- **DESCRIPTION OF THE TASK**
Go to the line containing "At what coordinates should I click to accomplish: Open profile" in the records below and print it and every following line exactly, on through the line containing "Given: Click the mobile phone icon", then stop.

Items listed in a dataset:
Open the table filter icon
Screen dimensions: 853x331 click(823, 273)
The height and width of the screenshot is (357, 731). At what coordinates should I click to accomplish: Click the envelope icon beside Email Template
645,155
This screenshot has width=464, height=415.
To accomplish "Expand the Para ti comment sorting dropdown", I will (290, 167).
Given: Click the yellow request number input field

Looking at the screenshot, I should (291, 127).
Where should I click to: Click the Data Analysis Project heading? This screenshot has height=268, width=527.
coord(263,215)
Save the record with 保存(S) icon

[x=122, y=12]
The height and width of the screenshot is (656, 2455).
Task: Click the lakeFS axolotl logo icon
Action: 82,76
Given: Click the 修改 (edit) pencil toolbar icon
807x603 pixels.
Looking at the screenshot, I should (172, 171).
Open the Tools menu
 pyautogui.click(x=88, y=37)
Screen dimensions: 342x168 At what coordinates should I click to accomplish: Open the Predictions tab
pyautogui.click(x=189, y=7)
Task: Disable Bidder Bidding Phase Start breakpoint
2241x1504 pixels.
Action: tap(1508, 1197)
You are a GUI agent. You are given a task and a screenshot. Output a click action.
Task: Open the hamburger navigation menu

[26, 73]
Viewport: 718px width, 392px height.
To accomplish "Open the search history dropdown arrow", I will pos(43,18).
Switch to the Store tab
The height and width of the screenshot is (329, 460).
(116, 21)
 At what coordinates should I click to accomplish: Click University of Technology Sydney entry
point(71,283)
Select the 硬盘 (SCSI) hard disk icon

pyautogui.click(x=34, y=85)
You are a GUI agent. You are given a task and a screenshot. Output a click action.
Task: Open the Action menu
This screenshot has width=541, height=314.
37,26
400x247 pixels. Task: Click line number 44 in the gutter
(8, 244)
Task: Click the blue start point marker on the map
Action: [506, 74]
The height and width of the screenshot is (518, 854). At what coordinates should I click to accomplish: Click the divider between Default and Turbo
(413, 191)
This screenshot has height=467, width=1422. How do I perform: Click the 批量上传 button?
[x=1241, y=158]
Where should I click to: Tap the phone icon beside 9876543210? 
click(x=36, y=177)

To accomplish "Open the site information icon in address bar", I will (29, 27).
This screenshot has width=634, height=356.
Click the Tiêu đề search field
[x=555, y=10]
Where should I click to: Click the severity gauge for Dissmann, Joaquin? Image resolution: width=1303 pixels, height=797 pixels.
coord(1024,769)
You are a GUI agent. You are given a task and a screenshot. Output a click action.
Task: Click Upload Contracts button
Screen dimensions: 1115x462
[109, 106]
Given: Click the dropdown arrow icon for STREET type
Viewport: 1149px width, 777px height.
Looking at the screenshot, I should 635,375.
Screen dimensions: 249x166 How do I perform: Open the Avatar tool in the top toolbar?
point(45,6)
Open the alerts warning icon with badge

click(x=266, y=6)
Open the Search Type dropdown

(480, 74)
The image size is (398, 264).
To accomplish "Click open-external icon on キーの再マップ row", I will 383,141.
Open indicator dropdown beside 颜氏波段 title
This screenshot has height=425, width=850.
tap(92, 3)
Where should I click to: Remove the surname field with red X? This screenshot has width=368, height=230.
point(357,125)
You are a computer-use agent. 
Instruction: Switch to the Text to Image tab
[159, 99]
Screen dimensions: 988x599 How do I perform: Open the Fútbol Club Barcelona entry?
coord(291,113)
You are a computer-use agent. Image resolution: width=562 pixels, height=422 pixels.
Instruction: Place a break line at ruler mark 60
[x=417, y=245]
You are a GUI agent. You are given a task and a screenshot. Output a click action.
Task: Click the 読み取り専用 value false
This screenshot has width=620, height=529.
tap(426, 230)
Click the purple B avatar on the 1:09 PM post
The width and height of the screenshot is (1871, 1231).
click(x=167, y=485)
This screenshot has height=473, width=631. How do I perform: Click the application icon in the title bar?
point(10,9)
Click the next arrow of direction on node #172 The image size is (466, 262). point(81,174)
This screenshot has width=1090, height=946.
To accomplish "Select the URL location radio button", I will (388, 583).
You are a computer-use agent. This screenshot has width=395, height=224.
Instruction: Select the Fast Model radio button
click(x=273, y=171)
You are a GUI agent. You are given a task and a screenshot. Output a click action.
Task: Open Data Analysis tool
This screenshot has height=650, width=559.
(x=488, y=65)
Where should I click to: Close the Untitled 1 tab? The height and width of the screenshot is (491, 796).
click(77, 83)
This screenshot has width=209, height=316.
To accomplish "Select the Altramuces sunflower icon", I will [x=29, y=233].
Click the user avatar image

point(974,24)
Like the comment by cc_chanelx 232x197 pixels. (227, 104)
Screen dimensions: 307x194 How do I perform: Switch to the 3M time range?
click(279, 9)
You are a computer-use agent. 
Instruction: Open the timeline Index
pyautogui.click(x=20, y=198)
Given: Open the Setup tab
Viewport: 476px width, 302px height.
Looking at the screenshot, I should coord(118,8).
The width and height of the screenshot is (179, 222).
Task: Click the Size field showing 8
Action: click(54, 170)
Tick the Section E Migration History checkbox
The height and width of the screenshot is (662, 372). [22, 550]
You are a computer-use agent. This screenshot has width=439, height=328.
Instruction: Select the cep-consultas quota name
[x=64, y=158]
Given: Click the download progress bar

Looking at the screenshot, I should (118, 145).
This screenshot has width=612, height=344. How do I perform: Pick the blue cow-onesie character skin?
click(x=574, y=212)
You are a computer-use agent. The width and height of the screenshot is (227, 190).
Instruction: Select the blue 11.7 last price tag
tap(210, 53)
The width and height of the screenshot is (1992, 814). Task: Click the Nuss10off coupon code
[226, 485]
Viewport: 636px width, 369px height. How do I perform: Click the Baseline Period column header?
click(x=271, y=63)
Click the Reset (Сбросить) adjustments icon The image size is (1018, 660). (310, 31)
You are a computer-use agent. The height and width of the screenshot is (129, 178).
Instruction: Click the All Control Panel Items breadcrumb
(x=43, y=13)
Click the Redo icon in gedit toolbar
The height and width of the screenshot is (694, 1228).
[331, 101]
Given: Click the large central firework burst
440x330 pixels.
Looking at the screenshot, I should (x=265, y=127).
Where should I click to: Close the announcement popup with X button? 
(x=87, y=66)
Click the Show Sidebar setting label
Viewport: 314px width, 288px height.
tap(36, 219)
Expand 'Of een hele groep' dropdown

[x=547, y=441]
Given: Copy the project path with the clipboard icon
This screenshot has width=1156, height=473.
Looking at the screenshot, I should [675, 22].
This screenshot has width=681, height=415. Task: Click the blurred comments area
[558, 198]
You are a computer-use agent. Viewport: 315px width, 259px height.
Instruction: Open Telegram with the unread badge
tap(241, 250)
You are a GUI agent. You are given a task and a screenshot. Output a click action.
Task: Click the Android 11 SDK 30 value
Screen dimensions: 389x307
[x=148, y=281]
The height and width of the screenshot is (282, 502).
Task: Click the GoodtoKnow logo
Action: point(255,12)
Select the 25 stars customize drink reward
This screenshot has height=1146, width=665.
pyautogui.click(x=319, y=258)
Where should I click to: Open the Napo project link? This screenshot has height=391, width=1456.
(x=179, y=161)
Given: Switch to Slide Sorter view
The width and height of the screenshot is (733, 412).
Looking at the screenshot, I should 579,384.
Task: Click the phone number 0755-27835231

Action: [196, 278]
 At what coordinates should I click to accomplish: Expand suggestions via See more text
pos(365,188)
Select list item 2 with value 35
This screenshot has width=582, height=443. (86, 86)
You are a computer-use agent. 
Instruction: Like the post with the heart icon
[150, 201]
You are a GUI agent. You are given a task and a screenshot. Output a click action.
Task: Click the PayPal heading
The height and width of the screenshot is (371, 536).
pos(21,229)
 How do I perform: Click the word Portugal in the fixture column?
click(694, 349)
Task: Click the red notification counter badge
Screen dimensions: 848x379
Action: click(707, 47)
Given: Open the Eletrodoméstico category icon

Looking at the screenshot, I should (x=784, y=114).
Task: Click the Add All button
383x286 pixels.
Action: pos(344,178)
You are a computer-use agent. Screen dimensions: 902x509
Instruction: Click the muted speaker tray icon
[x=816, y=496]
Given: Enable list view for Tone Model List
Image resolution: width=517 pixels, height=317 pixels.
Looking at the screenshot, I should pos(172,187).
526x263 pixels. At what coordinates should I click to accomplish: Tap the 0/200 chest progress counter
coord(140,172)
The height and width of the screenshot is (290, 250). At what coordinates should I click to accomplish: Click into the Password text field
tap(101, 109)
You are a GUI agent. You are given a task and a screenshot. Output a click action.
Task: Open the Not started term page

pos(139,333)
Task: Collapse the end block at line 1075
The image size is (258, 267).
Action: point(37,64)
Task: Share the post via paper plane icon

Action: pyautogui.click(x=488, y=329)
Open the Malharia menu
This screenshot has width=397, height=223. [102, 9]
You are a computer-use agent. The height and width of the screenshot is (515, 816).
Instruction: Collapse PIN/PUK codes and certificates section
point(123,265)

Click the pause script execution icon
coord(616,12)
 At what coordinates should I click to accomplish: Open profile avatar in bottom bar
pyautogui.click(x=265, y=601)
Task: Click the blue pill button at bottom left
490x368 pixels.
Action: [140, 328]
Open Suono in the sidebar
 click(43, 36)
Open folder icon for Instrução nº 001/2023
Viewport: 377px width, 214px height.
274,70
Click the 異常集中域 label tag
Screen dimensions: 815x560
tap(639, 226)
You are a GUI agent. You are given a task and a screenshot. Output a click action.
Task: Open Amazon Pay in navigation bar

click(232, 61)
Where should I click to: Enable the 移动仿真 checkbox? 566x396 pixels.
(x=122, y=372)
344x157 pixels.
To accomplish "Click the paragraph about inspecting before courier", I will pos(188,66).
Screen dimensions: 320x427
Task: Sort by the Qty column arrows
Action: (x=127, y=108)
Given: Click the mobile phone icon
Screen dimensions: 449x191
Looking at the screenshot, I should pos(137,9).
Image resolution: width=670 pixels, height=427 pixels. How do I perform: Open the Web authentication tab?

- **ANSWER SPACE**
 At what coordinates should I click to accomplish: Open profile avatar in bottom bar
pyautogui.click(x=265, y=601)
Task: Click the blue pill button at bottom left
490x368 pixels.
Action: [140, 328]
Open Suono in the sidebar
 click(43, 36)
Open folder icon for Instrução nº 001/2023
Viewport: 377px width, 214px height.
274,70
Click the 異常集中域 label tag
Screen dimensions: 815x560
tap(639, 226)
You are a GUI agent. You are given a task and a screenshot. Output a click action.
Task: Open Amazon Pay in navigation bar

click(232, 61)
Where should I click to: Enable the 移动仿真 checkbox? 566x396 pixels.
(x=122, y=372)
344x157 pixels.
To accomplish "Click the paragraph about inspecting before courier", I will pos(188,66).
Screen dimensions: 320x427
Task: Sort by the Qty column arrows
Action: (x=127, y=108)
Given: Click the mobile phone icon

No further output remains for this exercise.